倪承志只得坐于原位,见一黑衣武者半遮面容,疾步进来抱拳一礼,然后上前朝倪从文禀道:
“……那人按您的吩咐杀了,结果底下人要给他换囚衣的时候发觉不对来……”
他座位离得近,也模糊听见之人所说,便也噤声凝神听着。
“扒了之后发觉是个没根儿的,看手心上的磨茧也比寻常农民薄上许多……”
倪承志心神一凉,再看其父也是色变,听其缓道:“先不用急着下定论,你再去陈仓县好好调查一番这人的具体来历……那他人就先不必急着下葬了,设法在刑部留着尸身,来日真有变也好对质,动作快些。”
“……是。”
暗卫转身悄自离开,倪承志所想良多,这时候也没法张口判断了。但看着倪从文于座上沉默细思,也静坐一边。
“……你以为呢?志儿。

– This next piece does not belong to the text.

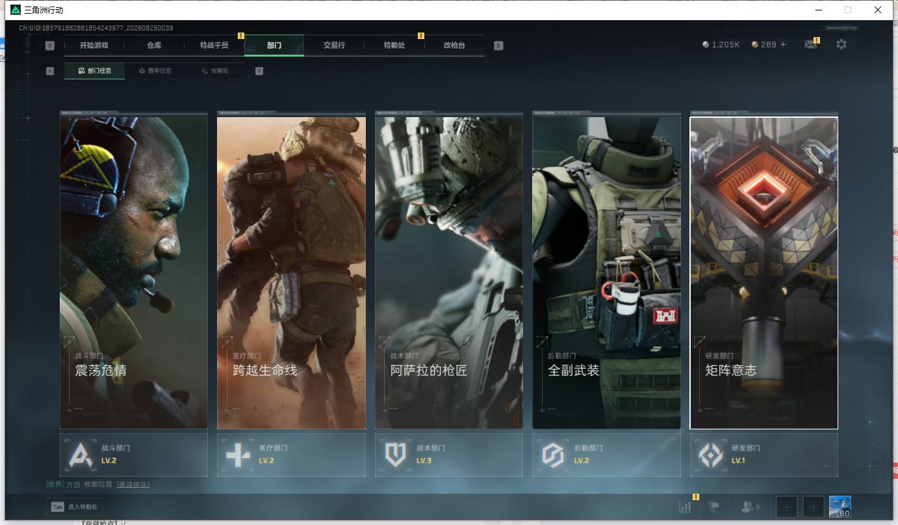
Task: Select the 全副武装 logistics mission card
Action: click(x=606, y=273)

”
倪从文这次主动询他意见,他只得硬着头皮答道:“儿觉得,既然底下人发觉出来蹊跷,或许也不无来由。”
“你大胆说,既然不知是谁,说错了无妨。”
“儿直觉所现为姜华,”倪承志道,“抛开这些证据之外,儿一直以为他此前依从父亲心中定有不甘。加之您若是此时事露,他凭仗着皇帝内臣更有了明目张胆的名头过来给您罗织罪名。毕竟当初牵线蛮人这块,起先是父亲您抓着他的把柄,再后来您跟着淌了浑水,他那头也抓着您的把柄……”
“最重要的是,于姜华而言,现在尚且并非全为死路,他同朝官联系一直未断,也有不少两头不愿得罪的仍与其交往密切。”
倪从文淡淡笑了笑。
此时言笑难免教人生寒,倪承志言语陡停,道:“可是儿……说错话了?”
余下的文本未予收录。